Upon touring the Mediterranean with Lina in 1904, the couple stopped over in Palestine, expecting it to be but one stop of many. He wrote, "On reaching Jerusalem, we changed our plans. All that we saw in the Holy Land made such a deep impression on us that we gave up the idea of going to other places. Visiting the holy sights of which one hears and reads since childhood, watching the scenes in life as pictured in the Bible, was most soul-stirring. From that time on we felt a strange and intense desire to return to the land." Nathan and Lina became staunch Zionists. He built soup kitchens for the aged and the blind and the physically defective from 1912-1917. He supported workrooms so that unskilled laborers could find employment. He built health stations that ministered to the victims of malaria and trachoma. He believed strongly in palliative care. He provided $250,000 for the establishment of the Jerusalem Health Center and made possible the founding of a Pasteur Institute. Nathan and Lina provided material support to the creation of district home nursing system in Jerusalem under Henrietta Szold head of Hadassah.

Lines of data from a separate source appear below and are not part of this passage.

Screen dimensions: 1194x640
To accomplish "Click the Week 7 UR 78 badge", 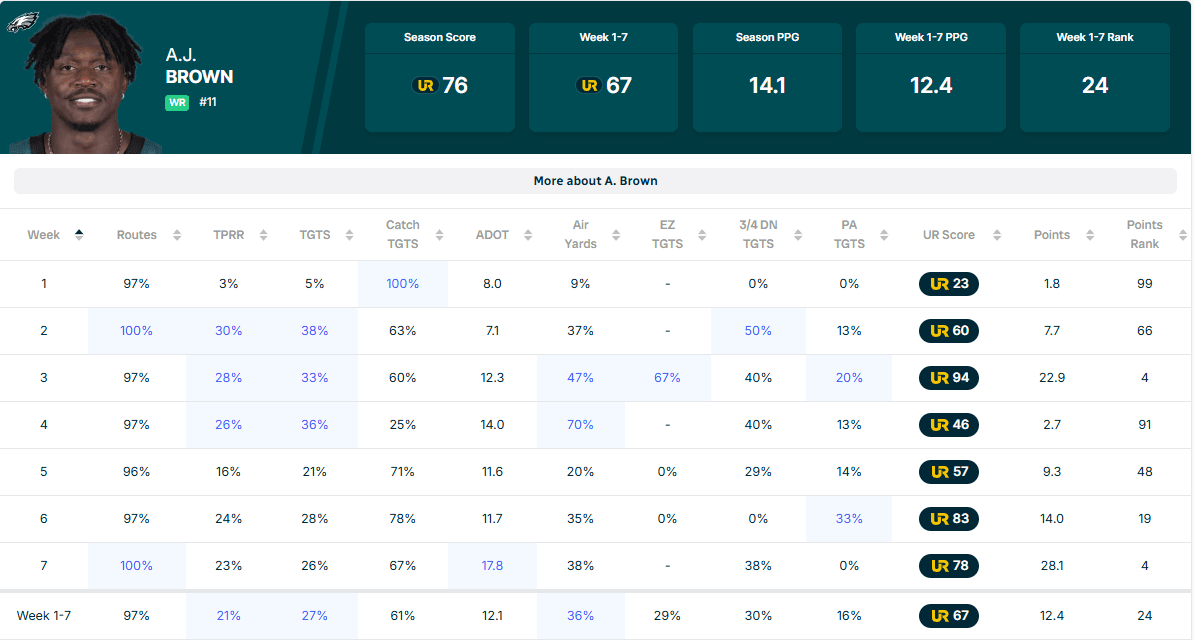I will (949, 566).
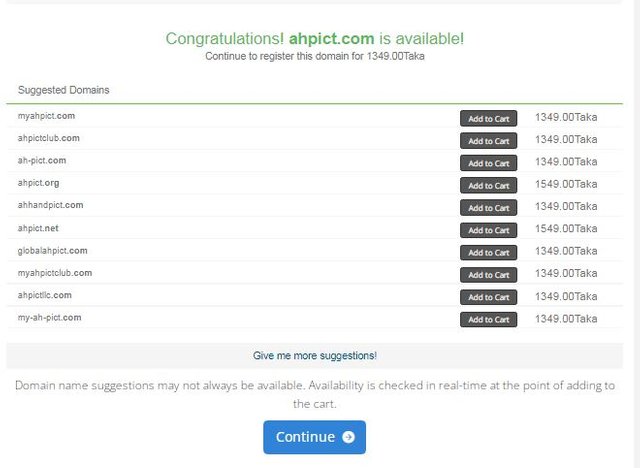Add myahpictclub.com to cart
This screenshot has width=640, height=468.
tap(489, 275)
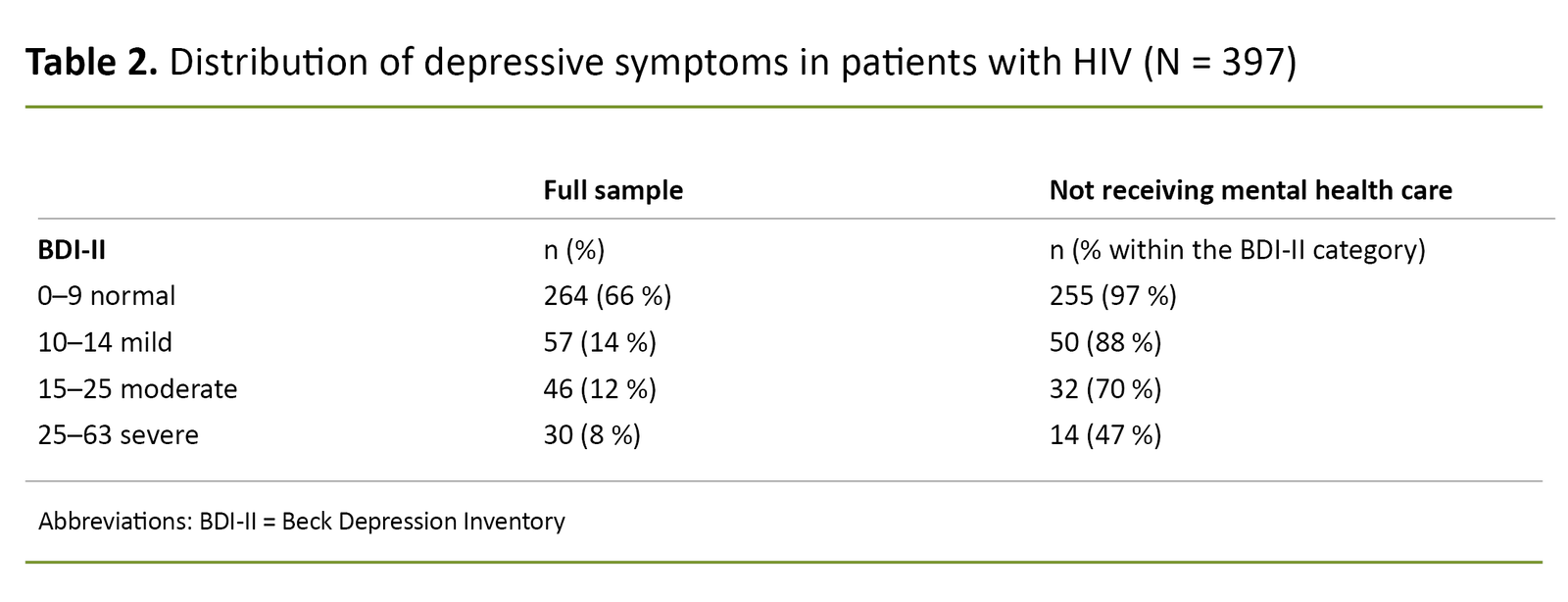
Task: Select the 25–63 severe row label
Action: pyautogui.click(x=118, y=435)
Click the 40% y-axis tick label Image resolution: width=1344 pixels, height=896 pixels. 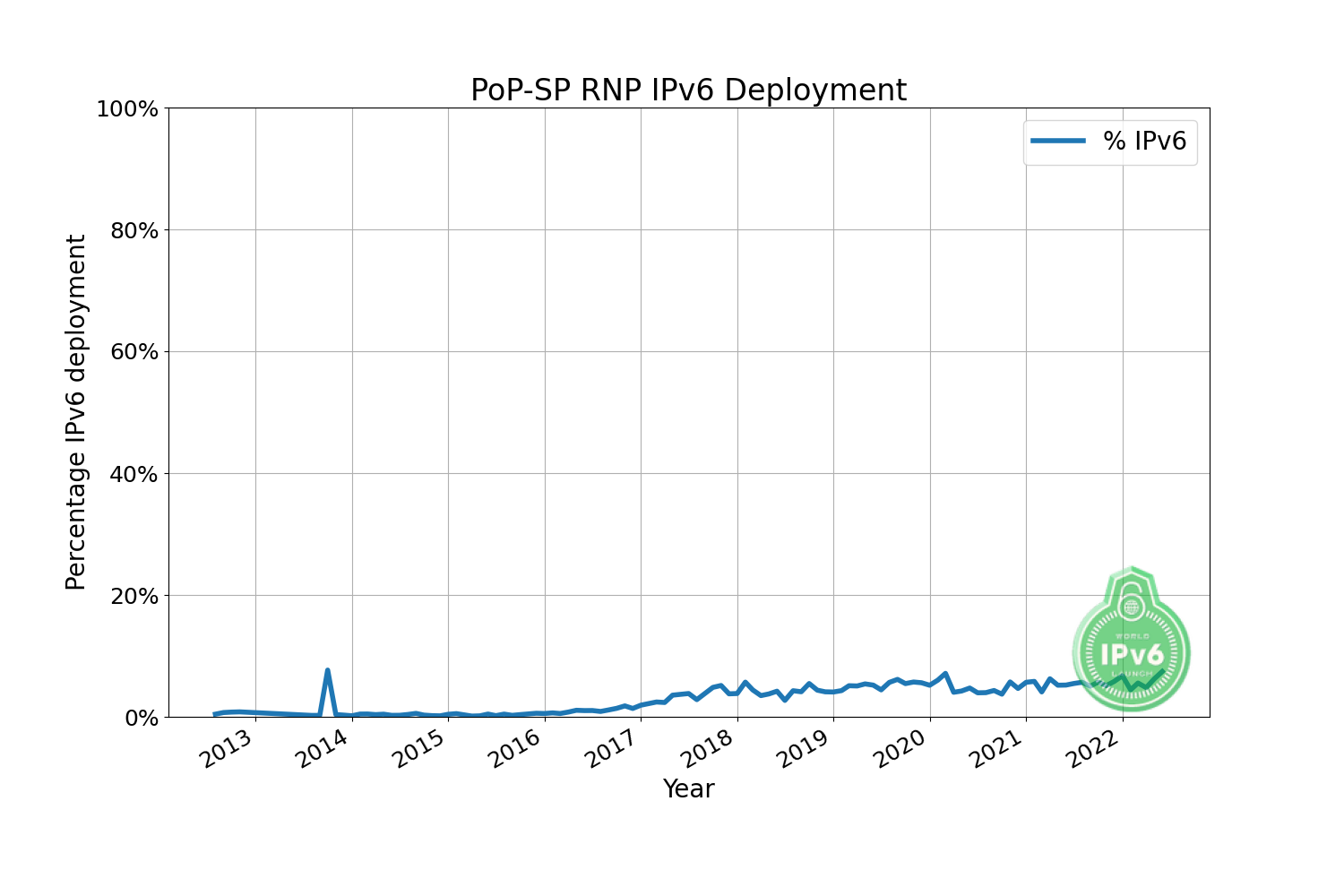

He lent moral and material support to the farmers and colonists of Israel and labored in the interests of the Hebrew University.

Straus broke his leg on a 1912 visit to Palestine and was unable to join his brother, Isidor, on the RMS Titanic. Isidor died in the sinking.

The Israeli city of Netanya (Hebrew: Natan, for Nathan), founded in 1927, was named in his honor. The city's founders had hoped that he would contribute towards the development of the city, but Straus didn't have anything to give, having contributed his money elsewhere. Rehov Straus (Straus Street) in Jerusalem, which was Chancellor Avenue during the British Mandate, was also named for him.

Nathan Straus died on January 11, 1931, in Manhattan, New York City. Twenty years earlier, at a dinner in his honor, he had given what could have been his own eulogy.

I often think of the old saying, "The world is my country, to do good is my religion. ... This has often been an inspiration to me. I might say, "Humanity is my kin, to save babies is my religion." It is a religion I hope will have thousands of followers.

He is interred at Beth El Cemetery, also called New Union Field Cemetery, in Ridgewood, Queens.